A few minutes later he had me on the phone to the Boston psychopharmacologist who just the previous year, I later learned, had saved Bernie from a Halcion-induced breakdown very much like mine. The doctor asked me first how I was feeling; when I told him, he, in turn, told me what I was taking to make me feel that way. I refused at first to accept that all this pain stemmed simply from a sleeping pill and insisted that he, like Bernie, was failing to understand the ghastliness of what I was going through. Eventually, with my permission, he telephoned my local doctor and, under their joint supervision, I began that night to come off the drug, a process that I wouldn’t care to repeat a second time and that I didn’t think I’d live through the first. “Sometimes,” the Dutch psychiatrist, Dr. C. van der Kroef, had written in The Lancet, “there are withdrawal symptoms, such as rapidly mounting panic and heavy sweating.” My withdrawal symptoms were unremitting for seventy-two hours.
Elsewhere, enumerating the cases of Halcion madness that he had observed in the Netherlands, Dr. van der Kroef remarked, “Without exception, the patients themselves described this period as hell.”
For the next four weeks, feelings of extreme vulnerability, though no longer quite disemboweling me, still chaperoned me everywhere, especially as I was virtually unable to sleep and so was bleary with exhaustion throughout the day and then, during the insomniac, Halcionless nights, weighed down by the leaden thought of how I had disgraced myself before Claire and my brother and those friends who had drawn close to us during my hundred miserable days. I was abashed, and a good thing it was, too, since mortification seemed to me as promising a sign as any of the return of the person I formerly had been, more concerned, for better or worse, with something as pedestrian as his self-respect than with carnivorous snakes needling through the mud floor of his pond.
But much of the time I didn’t believe it was Halcion that had done me in.
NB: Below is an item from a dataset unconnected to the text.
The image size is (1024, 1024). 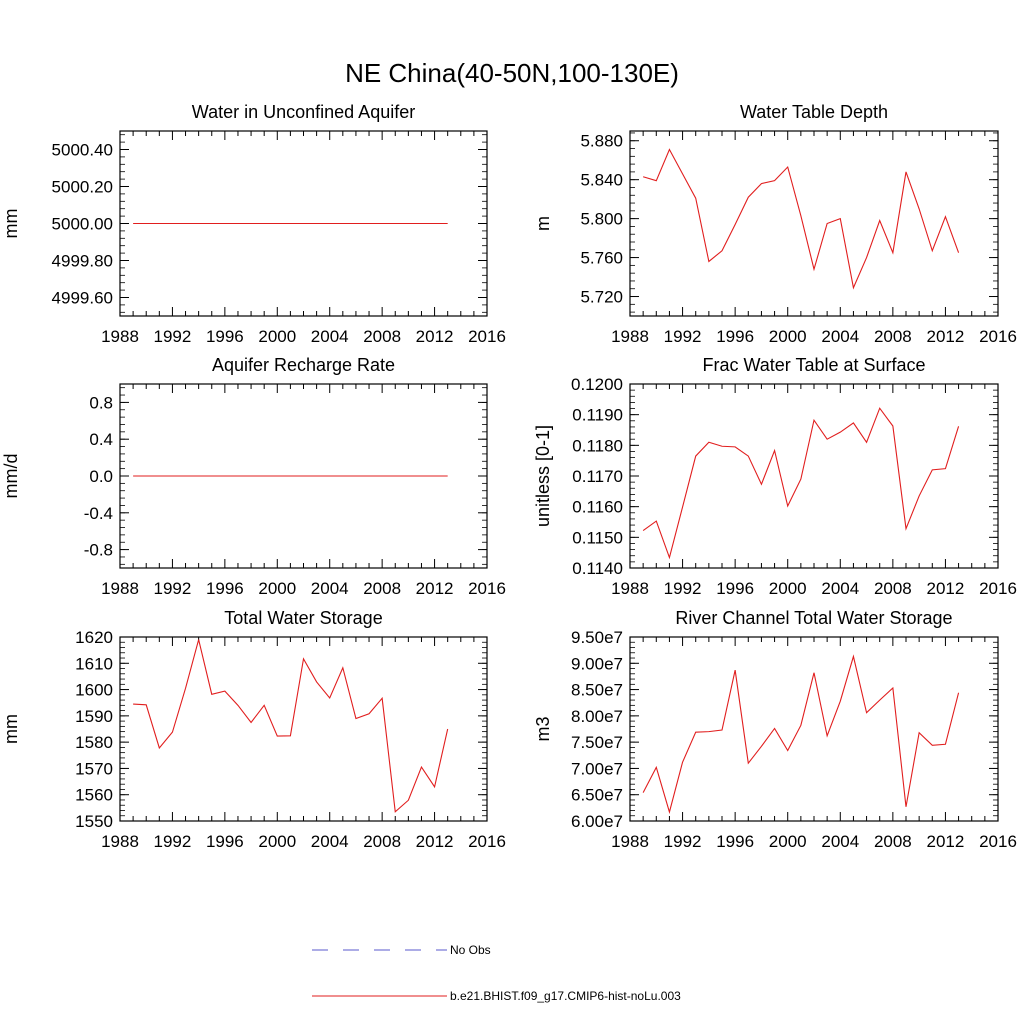 What do you see at coordinates (94, 796) in the screenshot?
I see `y-tick-label: 1560` at bounding box center [94, 796].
Despite the speed with which I recovered my mental, then my emotional equilibrium and looked to be ordering daily life as competently as I ever had before, I privately remained half-convinced that, though the drug perhaps intensified my collapse, it was I who had made the worst happen, after having been derailed by nothing more cataclysmic than a botched knee operation and a siege of protracted physical pain; half-convinced that I owed my transformation — my deformation — not to any pharmaceutical agent but to something concealed, obscured, masked, suppressed, or maybe simply uncreated in me until I was fifty-four but as much me and mine as my prose style, my childhood, or my intestines; half-convinced that whatever else I might imagine myself to be, I was that too and, if the circumstances were trying enough, I could be again, a shamefully dependent, meaninglessly deviant, transparently pitiable, brazenly defective that, deranged as opposed to incisive, diabolical as opposed to reliable, without introspection, without serenity, without any of the ordinary boldness that makes life feel like such a great thing — a frenzied, maniacal, repulsive, anguished, odious, hallucinatory that whose existence is one long tremor.